#### [Aim of the exercise]
In the records below, find each line containing the word "page" and copy it.

**** Supplied records ****

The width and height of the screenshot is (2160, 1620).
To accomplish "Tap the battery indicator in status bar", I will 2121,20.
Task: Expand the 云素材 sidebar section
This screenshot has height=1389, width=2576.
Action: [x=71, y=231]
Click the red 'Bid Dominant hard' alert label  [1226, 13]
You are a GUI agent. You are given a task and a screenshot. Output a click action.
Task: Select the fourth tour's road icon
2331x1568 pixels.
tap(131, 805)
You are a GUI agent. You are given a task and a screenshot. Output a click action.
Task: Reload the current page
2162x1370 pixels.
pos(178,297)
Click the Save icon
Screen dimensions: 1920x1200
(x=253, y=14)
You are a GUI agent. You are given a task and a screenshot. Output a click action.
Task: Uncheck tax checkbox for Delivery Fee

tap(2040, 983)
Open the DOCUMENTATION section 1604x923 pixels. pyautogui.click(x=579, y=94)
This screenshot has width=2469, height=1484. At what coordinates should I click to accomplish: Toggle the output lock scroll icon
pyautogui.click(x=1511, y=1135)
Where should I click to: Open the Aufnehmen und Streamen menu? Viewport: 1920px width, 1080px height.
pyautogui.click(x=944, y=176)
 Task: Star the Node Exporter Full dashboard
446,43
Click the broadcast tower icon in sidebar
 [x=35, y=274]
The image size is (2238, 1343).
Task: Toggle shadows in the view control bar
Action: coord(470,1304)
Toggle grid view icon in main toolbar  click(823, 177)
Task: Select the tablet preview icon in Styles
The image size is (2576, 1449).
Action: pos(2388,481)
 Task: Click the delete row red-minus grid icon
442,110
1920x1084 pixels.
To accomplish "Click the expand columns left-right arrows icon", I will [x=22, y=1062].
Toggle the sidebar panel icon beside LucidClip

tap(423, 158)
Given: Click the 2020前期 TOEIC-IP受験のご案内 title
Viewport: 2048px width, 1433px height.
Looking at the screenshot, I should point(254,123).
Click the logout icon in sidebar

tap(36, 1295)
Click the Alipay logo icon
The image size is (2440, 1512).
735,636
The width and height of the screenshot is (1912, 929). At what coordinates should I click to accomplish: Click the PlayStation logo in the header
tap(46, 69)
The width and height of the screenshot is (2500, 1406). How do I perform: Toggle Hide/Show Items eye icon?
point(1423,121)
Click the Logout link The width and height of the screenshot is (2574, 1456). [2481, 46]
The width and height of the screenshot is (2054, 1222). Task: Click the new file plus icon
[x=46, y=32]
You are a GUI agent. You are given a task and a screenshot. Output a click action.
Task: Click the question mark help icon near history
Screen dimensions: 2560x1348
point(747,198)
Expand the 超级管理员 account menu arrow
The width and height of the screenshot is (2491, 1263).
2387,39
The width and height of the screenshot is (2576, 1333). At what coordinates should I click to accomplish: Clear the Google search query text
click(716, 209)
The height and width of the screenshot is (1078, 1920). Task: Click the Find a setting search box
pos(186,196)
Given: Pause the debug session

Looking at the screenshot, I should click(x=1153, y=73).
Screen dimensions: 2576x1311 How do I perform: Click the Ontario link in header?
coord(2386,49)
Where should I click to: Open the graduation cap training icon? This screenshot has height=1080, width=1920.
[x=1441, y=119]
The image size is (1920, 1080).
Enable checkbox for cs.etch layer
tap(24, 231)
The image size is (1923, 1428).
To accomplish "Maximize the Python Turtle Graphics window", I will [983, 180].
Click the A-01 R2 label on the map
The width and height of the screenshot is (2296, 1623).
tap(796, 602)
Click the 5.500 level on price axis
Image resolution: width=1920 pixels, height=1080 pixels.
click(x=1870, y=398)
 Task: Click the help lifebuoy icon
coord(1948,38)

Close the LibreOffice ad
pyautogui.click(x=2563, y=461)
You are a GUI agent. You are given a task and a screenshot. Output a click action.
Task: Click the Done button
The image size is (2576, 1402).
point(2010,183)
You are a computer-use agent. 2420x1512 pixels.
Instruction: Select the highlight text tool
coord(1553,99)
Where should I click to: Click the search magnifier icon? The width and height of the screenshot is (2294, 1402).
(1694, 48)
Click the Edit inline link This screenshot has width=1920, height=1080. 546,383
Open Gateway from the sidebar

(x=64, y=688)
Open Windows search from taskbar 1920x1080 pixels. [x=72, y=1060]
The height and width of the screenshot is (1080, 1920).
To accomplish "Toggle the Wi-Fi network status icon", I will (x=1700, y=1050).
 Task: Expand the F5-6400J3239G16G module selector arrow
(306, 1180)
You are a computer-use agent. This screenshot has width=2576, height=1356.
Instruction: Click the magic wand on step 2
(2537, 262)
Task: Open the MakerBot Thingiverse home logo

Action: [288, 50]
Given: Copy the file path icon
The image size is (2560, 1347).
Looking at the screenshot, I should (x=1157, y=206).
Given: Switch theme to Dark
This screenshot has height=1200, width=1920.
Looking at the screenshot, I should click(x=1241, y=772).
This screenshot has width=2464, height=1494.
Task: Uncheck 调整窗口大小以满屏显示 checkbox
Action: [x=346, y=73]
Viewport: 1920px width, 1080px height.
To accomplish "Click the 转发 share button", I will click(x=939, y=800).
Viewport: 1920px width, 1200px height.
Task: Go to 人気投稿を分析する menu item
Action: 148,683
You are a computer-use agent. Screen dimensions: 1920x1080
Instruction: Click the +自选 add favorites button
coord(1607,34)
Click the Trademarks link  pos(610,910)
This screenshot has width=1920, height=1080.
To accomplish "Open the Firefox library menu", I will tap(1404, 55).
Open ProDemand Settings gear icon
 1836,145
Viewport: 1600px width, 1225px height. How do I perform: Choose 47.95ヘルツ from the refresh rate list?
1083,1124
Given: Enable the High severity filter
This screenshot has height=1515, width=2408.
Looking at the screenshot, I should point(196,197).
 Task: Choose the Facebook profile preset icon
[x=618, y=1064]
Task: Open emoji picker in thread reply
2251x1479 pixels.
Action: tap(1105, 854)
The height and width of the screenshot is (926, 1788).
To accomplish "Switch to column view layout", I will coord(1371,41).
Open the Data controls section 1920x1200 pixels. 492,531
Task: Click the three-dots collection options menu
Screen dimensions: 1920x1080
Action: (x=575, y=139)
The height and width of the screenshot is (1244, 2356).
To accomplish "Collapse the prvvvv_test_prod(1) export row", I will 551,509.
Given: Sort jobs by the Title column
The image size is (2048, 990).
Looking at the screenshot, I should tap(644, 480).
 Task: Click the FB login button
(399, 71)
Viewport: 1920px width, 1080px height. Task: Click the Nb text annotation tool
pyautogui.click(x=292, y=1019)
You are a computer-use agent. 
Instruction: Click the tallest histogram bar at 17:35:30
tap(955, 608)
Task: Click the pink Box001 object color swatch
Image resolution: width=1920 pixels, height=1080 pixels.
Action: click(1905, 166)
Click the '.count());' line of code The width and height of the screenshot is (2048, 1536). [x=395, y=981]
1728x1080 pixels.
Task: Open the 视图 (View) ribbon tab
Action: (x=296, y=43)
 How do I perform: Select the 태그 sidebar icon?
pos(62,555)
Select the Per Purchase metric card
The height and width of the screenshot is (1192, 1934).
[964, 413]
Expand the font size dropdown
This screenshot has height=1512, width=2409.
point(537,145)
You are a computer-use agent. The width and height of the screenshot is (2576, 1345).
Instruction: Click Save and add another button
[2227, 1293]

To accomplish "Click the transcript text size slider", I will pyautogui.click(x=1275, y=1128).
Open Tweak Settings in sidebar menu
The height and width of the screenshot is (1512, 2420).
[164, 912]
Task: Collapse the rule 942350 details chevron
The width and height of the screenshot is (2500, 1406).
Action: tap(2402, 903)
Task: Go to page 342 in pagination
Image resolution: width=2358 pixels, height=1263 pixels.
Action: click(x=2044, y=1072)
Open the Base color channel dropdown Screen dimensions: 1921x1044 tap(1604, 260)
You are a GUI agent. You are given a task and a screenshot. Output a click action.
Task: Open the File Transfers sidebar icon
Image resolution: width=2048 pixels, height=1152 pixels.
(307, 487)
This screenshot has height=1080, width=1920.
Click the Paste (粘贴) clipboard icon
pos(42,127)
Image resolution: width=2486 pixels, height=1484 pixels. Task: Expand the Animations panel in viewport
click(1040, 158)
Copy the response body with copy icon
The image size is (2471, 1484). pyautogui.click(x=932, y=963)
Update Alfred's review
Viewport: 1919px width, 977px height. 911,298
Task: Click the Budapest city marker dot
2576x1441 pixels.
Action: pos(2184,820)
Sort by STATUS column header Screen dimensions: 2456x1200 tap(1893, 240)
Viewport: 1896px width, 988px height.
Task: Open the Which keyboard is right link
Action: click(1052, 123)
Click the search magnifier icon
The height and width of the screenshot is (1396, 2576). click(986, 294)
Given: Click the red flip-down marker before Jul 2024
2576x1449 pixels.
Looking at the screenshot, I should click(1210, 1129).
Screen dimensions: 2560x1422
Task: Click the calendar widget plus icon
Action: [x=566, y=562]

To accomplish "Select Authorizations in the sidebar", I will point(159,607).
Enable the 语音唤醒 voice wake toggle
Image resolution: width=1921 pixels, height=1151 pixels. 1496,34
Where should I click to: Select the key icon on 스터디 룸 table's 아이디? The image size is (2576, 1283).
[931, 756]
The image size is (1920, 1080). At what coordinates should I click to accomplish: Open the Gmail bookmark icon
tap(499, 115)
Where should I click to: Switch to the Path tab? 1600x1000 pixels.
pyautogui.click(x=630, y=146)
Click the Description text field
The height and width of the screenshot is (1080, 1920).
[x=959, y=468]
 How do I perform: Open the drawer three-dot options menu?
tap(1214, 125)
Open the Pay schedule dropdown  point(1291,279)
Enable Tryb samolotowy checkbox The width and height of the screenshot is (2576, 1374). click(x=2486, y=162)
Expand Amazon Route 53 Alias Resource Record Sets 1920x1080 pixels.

****

#### [Answer section]
Task: Reload the current page
Task: Go to page 342 in pagination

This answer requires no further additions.